Is There a Right Way and Wrong Way to do ISO (or AS)?
Yes — but obviously this is controversial.
The most common issue or mistake with ISO systems is the structure of the documentation. One approach is to structure documentation around the ISO standard. One document is written for each requirement of the standard until all of the requirements are “explained” in a document. This approach is very effective at meeting the requirements of the standard and is easy to “boilerplate” – which is why some consultants are comfortable with this approach. The resulting documents don’t provide much additional value as they really only describe the standard and thus aren’t much use for improvement or even straightforward management. Because the documentation and the processes it described doesn’t have much meaning to the organization, the documents are often ignored and thus as things change in the organization, documentation doesn’t get updated and problems occur with certification. This approach usually requires constant and deliberate management to keep ISO registered.
An alternative approach is the “process approach” which is advocated by ISO itself. In this approach, documented procedures are written that describe the activities in the organization. These documents are actually quite useful as they clarify the right way of doing things and can be used for review and improvement. The documents become a tool through which the business is organized and operated. Maintenance is not a chore but a natural part of what is done.

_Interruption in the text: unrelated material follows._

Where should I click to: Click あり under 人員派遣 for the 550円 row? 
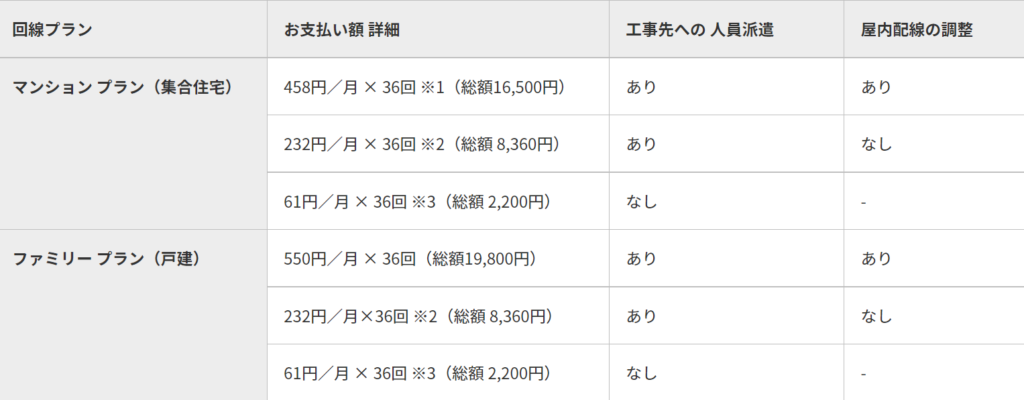point(641,259)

These two extremes are easy to understand and one is described above as clearly better than the other. However, it is very difficult to achieve a process based system. What should I include in the procedure? What level of detail? How and where do I get the requirements? Should the requirements from one section be in one procedure? What if requirements seem inapplicable? It is also true that in smaller organizations the benefits to be obtained from any ISO system are less substantial than they are in a larger organization. Consequently the ease of implementation and simple acknowledgment of the expected maintenance effort are easy to accept as a price for certification.
If you are using a consultant you should demand a process based system. Before contracting get them to describe and commit to that approach. If you attempting ISO alone and you are a small organization (very small 1-5 people and not real expectation of growth) then you have more options.